Hilla is made and maintained by Vaadin, the company behind the top Java web framework and corresponding tools and components for over 20 years.
Is Hilla Open Source?
Yes, Hilla is Apache 2.0 licensed. Hilla is hosted in a public GitHub repository where you can view, extend and modify the source code and report issues.
Is there Enterprise Support for Hilla?
Hilla is supported by Vaadin. All the commercial support, components, warranty, and services apply to Hilla. See the Vaadin pricing page for details.
How is Hilla Different from React?
Hilla has a component model that’s similar to React, using the Lit library. However, you can also use React instead of Lit together with Hilla. What makes Hilla different from React is that it includes both the frontend and Java backend in the same project. Hilla includes everything you need to build an application in one package: UI components, routing, forms, security, build tooling. You can get first-party support for using Hilla from Vaadin, the company that built it.

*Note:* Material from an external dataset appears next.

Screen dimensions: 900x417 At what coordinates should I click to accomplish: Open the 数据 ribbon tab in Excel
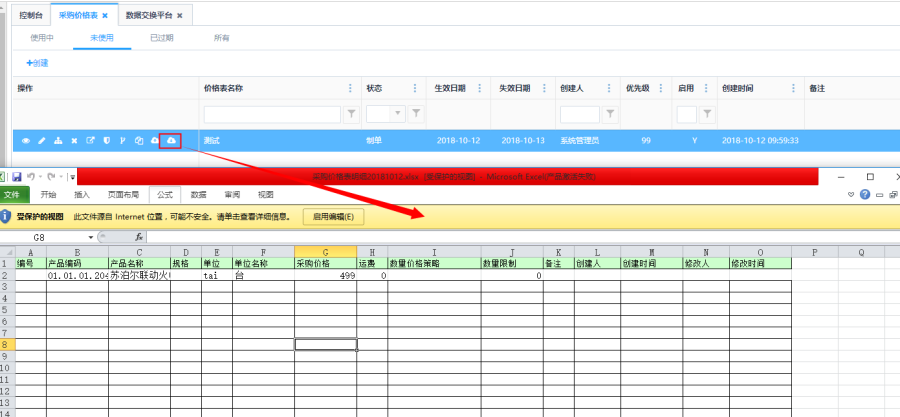point(198,195)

Can I use Other React Components with Hilla?
Yes, you can use any React components with Hilla, install them with npm and import them in your view or component modules in the same way as any of Vaadin’s UI components.
How is Hilla Different from Angular?
Angular is a frontend framework for mobile and desktop applications with modules, dependency injection, and other features that enterprise application developers are used to.

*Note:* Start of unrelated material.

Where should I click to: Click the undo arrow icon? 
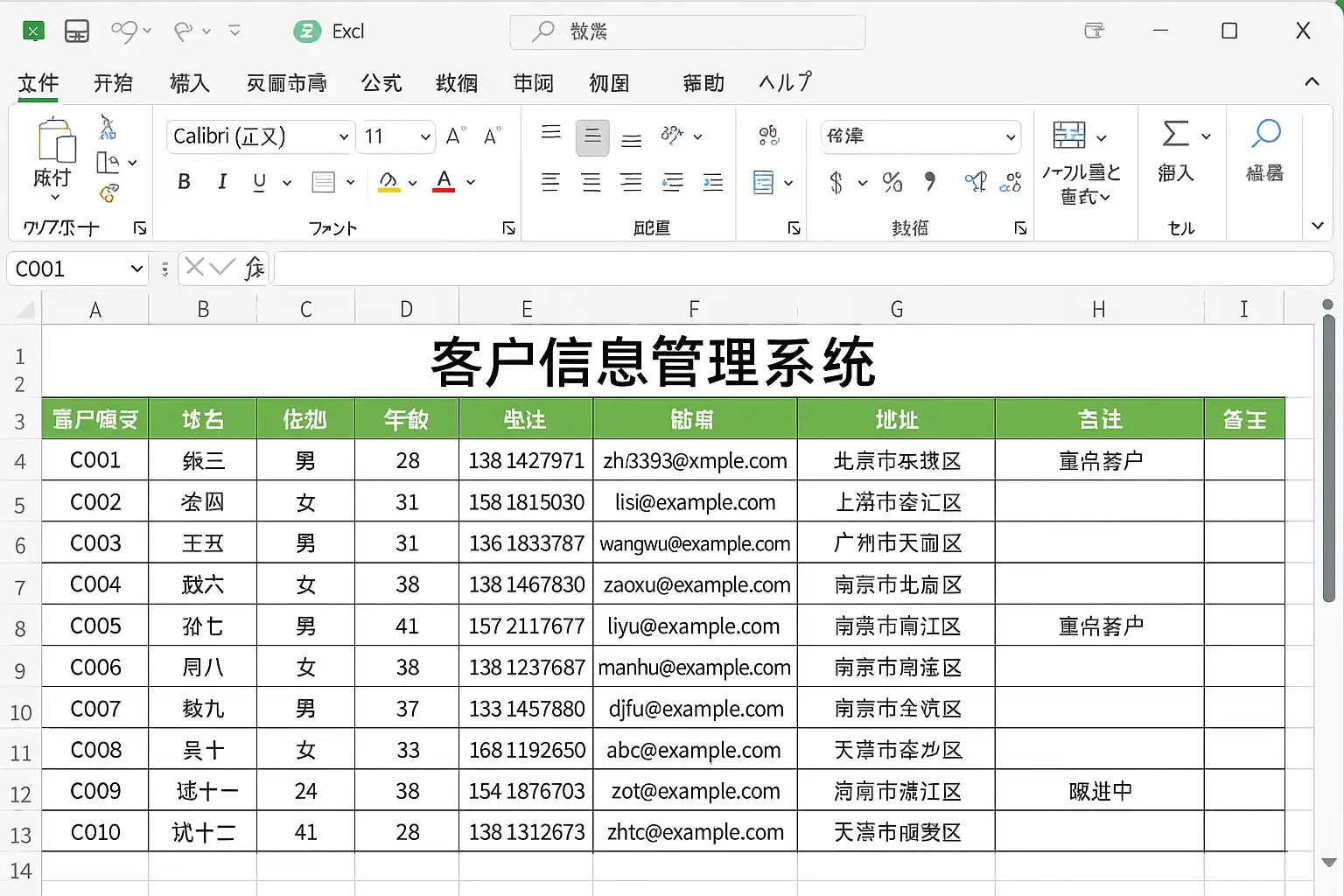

Hilla builds on web standards and includes a component model that uses the Lit library. Unlike Angular, Hilla includes both the frontend and Java backend in the same project. Hilla includes everything you need to build an application in one package: UI components, routing, forms, security, build tooling. You can get first-party support for using Hilla from Vaadin, the company that built it.
What’s the Difference Between Hilla and Vue?
Vue.js is a lightweight frontend framework with a framework-specific component model.
Hilla builds on web standards and includes a component model that uses the Lit library. Unlike Vue, Hilla includes both the frontend and Java backend in the same project. Hilla includes everything you need to build an application in one package: UI components, routing, forms, security, build tooling. You can get first-party support for using Hilla from Vaadin, the company that built it.
How does Hilla Compare to JHipster?
JHipster provides a set of tools for generating full-stack web applications and microservices by combining a Java Spring backend with a React/Angular/Vue frontend.
Hilla is an opinionated full-stack framework that includes a Spring Boot backend and a reactive Lit frontend. Hilla is an opinionated full-stack framework that includes a Spring Boot backend and a React frontend. It includes UI components, routing, forms, security, and build tooling. As the framework is updated, the Hilla development team ensures that the different parts of it remain interoperable, and offer documentation for upgrading when needed.
Can Jakarta EE or Quarkus Replace Spring Boot?
Neither Jakarta EE nor Quarkus support is on the roadmap. If you’re interested in using either technology, show your interest in this GitHub issue. If there is enough demand, that gives the development team some guidance to adjust the priorities.
Does Hilla Work with Multi-Module Projects?
Yes. You can use standard Maven modules in your application, or even external dependencies, as there is no need for endpoints and entity classes to be in the same project as the Hilla application. See Configuration for details.
Does Kotlin, Scala, or Groovy Work with Hilla?
Hilla is developed using Java as the reference language for the backend. Hilla parses .class
files, which can be compiled from other languages as well, but support from some features may vary depending on the language. For example, in Java, an annotation is used to mark a field as not null, while in Kotlin that’s part of the language syntax.
Does Hilla Support a Microservice Architecture?
Yes. Hilla only requires a thin endpoint layer to communicate with the frontend. The rest of the backend can employ a microservice setup with which Hilla endpoints would communicate. See the "Using microservices from Hilla" article for more details.